Improvement District On Agenda
The BID is back. Again.
The future of the Business Improvement District - subject of a months-long Spokane City Council debate - is back on the council’s agenda tonight.
It was deferred, along with many other items, from last week’s council meeting even after the council spent 90 minutes discussing it.
The decision that stalled the council was whether to pass the district’s assessment roll for 12 months, as BID board members have urged, or for six months, as Councilman Steve Eugster wants.
Eugster has been aggressively trying to reform the BID, an entity created by state law to tax downtown business and property owners in exchange for services.
While BID board members have agreed to make changes, they hoped to have all of 2001 to first get the approval of their ratepayers and then make the changes. Eugster, however, believes it can be done in six months.
When the council voted to amend the ordinance that creates the assessment roll for 12 months and change it to six, it split 3-3, with Mayor John Talbott abstaining. The council then voted to defer, in part because of the lateness of the hour.
Eugster has taken the BID to task for engaging in activities beyond what the law allows, such as economic development, and for not being able to prove to its ratepayers that they get fair value for their money.
“You cannot say that a business person putting in a dollar is getting a dollar’s worth out of it, and I think you have to be able to see it,” Eugster said at Monday’s meeting.
Eugster is a downtown property owner who once sued the BID and pays his BID assessment under protest.
“I haven’t seen a return (on the assessment) at all,” he said. “I clean my own sidewalk.”
Comments like that are cited by some other council members as evidence that Eugster’s complaints with the BID are personal and not widely shared by its ratepayers.

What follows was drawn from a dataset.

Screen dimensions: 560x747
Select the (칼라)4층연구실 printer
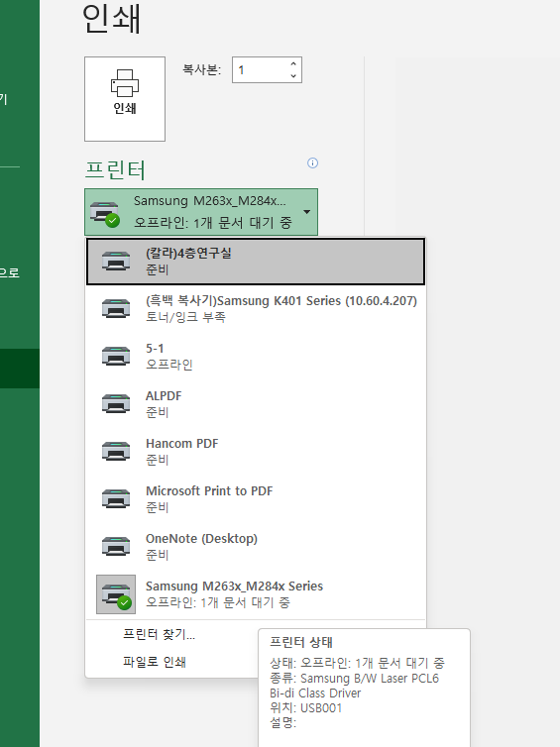tap(256, 262)
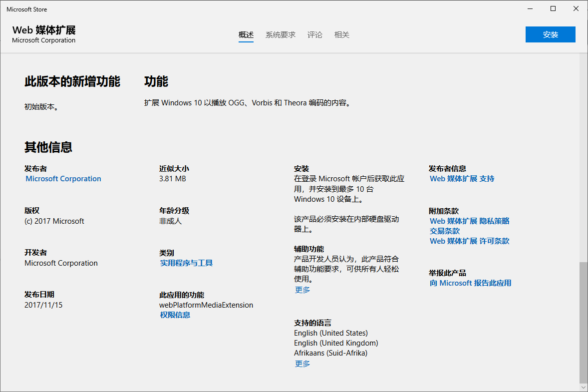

“Steve, you could not get three or four other people in the boat with you to support it,” Councilman Rob Higgins said at Monday’s meting. “This is obviously a personal issue with you. I sit here month after month and do not hear the slightest opposition to the BID. You certainly don’t have the support of the people.”
But Councilman Steve Corker said Thursday that more BID ratepayers are dissatisfied with the organization than it appears.
“There are a lot of people who are afraid to complain,” Corker said. “Oftentimes an individual in this community is afraid to challenge the traditional way of thinking for fear of personal and economic repercussions. I’ve had six or seven people comment to me that their payments aren’t commensurate to the services they receive.”
The BID is committed to change, just not on Eugster’s timetable, said Mike Edwards, president of the Downtown Spokane partnership, which administers the BID.
“What we want to do and what the city wants to do is similar,” Edwards said. “Our responsibility is that we do it in the most appropriate and professional way possible.”